Thursday, December 27, 2018

The Bill Coming Due for Airlines: U.S. airports plan to invest a record amount on infrastructure projects, likely resulting in higher fees for airlines

The Wall Street Journal 
By Jon Sindreu
Dec. 26, 2018 9:55 a.m. ET

Costs are a key concern for airline investors, who have fretted about pilot shortages, union disputes and oil prices over the past year. But there’s a less obvious bill that they will likely face in 2019: Higher airport fees.

Over the past decade, air travel has grown much faster than the economy. Yet U.S. airports’ spending on infrastructure fell 24% between 2013 and 2017 compared with the previous five-year period, according to North America’s Airports Council International.

Now the infrastructure needs to catch up. Airlines, as well as local governments and federal agencies, will invest $100 billion in U.S. airports over the next five years, ACI estimates, more than at any point on record. Hub airports—those used to connect flights—will spend the most, because that’s where U.S. airlines have focused their expansion.

As a result, the fee paid by U.S. airlines to airports for each passenger will increase 19% between 2017 and 2020, a report by brokerage Cowen predicts.

Admittedly, airport costs add up to just 2% of U.S. airlines’ total costs, on average. Fuel and labor are the key expenses, contributing more than 30% each.

Yet some airlines are more exposed: Airport fees account for 4% of costs for ultralow cost carriers such as Allegiant and Spirit, which also find it harder to pass extra costs onto consumers. Meanwhile, Alaska Airlines and JetBlue are expanding in airports that are undergoing large renovations and are about to become more expensive.

There’s also the risk that the final bill ends up larger than investors anticipate, even for big legacy carriers like Delta Air Lines , United Airlines and American Airlines. Of the $100 billion of planned infrastructure spending, only 63% will be used to expand capacity, the ACI believes. That means higher investment may be needed for many years to come.

A lot of resources will go to refurbishing old terminals, which have dragged down consumer satisfaction in many of the U.S.’s major hubs. A clear example is New York’s LaGuardia Airport, which could be in a “third-world country,” as then Vice President Joe Biden said in 2014. It often ranks near the bottom of airport rankings, including a recent Wall Street Journal one.

Works to refurbish LaGuardia started in 2016 with an $8 billion budget. Costs per passenger for airlines could increase 37% by the time the works are done in 2023, Cowen estimates.

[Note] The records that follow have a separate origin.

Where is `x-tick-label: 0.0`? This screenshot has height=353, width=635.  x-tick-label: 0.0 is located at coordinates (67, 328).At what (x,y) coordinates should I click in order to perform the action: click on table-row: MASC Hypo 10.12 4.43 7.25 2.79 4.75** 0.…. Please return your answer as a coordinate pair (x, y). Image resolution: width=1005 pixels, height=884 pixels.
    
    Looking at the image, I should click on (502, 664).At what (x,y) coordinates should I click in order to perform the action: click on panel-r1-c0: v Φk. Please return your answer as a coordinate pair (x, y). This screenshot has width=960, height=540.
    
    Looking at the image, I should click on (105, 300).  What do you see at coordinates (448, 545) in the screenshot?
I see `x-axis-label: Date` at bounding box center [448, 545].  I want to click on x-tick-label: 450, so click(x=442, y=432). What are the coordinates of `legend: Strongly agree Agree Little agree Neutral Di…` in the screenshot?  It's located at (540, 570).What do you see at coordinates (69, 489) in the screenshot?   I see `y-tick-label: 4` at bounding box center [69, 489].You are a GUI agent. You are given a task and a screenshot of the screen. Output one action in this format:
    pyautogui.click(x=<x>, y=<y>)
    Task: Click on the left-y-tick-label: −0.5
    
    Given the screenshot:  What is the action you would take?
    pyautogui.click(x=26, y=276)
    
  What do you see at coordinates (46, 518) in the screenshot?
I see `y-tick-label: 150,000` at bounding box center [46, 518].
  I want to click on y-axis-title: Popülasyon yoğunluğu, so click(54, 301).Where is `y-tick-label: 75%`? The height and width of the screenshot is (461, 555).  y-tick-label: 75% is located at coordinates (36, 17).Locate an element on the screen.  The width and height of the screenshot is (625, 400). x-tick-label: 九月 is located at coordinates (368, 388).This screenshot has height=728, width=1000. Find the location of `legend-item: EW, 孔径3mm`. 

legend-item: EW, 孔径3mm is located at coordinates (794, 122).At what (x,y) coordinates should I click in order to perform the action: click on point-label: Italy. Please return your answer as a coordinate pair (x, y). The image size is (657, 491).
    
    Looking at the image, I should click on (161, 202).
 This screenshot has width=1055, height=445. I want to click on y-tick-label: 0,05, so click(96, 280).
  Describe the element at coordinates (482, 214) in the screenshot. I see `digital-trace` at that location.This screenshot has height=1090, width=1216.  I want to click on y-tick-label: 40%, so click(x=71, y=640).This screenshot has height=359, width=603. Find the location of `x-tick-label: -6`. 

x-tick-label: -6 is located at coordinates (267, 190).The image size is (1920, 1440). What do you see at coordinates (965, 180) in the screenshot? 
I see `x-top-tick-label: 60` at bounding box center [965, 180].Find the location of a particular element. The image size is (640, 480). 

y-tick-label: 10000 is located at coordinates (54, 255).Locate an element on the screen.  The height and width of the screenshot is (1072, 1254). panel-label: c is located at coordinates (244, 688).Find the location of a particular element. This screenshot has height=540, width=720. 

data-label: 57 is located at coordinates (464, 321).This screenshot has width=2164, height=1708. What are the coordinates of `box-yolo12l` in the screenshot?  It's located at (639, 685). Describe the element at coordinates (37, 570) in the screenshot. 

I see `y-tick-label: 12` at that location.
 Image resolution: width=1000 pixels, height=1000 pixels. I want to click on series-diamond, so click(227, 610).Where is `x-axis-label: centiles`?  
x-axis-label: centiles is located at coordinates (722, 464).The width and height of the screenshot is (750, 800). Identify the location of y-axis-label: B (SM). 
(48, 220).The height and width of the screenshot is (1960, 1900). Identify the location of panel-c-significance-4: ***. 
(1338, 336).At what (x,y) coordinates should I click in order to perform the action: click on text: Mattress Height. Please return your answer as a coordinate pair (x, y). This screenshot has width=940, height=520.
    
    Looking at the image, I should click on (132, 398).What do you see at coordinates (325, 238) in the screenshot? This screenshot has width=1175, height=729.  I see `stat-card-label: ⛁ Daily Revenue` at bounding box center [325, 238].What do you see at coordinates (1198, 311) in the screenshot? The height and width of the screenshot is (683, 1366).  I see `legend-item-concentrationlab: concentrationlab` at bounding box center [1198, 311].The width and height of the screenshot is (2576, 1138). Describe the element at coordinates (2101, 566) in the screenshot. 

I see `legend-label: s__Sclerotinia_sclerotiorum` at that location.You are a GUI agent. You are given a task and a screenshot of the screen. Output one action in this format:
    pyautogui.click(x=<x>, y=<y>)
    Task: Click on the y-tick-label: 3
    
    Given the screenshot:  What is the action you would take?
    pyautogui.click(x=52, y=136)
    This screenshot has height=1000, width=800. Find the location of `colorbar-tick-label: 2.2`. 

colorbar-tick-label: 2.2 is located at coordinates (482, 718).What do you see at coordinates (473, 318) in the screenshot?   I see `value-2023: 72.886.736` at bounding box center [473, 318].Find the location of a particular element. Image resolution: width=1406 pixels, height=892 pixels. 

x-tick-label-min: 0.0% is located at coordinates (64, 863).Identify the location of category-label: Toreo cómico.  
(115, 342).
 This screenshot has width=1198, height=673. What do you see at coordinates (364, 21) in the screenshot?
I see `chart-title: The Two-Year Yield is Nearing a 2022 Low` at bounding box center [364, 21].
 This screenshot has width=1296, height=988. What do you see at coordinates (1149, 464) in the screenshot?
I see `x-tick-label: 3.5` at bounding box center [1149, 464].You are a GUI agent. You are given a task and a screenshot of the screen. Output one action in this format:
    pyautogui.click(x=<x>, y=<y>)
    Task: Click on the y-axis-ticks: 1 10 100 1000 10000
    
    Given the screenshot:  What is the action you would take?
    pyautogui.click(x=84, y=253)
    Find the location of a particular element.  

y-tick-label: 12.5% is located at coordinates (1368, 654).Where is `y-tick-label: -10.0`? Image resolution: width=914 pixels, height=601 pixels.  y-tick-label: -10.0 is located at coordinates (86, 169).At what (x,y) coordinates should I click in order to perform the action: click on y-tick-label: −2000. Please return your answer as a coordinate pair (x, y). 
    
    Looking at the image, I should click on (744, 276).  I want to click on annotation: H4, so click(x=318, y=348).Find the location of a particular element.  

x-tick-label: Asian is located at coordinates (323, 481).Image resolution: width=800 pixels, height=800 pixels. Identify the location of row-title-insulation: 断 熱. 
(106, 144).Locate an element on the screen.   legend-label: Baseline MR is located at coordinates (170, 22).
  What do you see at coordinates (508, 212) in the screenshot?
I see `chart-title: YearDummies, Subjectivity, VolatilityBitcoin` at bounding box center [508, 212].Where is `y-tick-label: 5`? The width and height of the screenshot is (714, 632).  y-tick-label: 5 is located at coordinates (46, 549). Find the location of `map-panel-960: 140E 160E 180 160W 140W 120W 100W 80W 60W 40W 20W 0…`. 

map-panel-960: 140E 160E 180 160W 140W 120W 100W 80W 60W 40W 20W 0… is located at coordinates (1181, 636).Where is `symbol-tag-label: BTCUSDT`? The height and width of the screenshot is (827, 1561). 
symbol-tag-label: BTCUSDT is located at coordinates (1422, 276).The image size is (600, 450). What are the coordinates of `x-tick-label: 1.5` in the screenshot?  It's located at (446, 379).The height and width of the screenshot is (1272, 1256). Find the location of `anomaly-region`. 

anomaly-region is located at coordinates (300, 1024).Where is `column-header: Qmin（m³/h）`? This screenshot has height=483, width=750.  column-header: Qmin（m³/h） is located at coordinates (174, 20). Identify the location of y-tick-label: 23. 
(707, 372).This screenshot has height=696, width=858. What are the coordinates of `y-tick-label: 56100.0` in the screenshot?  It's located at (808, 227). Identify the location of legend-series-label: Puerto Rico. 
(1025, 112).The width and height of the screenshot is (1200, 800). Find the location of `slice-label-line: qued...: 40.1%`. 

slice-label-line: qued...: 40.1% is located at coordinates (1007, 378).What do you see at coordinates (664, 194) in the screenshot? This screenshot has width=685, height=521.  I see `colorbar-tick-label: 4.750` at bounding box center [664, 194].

It may be more exciting to track the price of crude every day, but airline investors should also take a close look at the number of cranes around airports.

Original article can be found here ➤ https://www.wsj.com 

2 comments:

Anonymous said...

Commercial flying has become perdition. A thousand mile flight devours a day and renders us into meat puppets marching shoeless and clueless thru the chutes. I wanna a divorce from hurry up and wait commercial planes as do so many others. I am even thinking more about Elon's turbo tunnel.

Anonymous said...

How soon will the TSA security be paid for entirely by the airports/airlines? (They are part of the current partial government shutdown) How does it make sense to make taxpayers responsible for this bill? By the way, Southwest airlines uses private security at Love Field in Dallas. Private security is incredibly better and more efficient than the government TSA employees at other airports.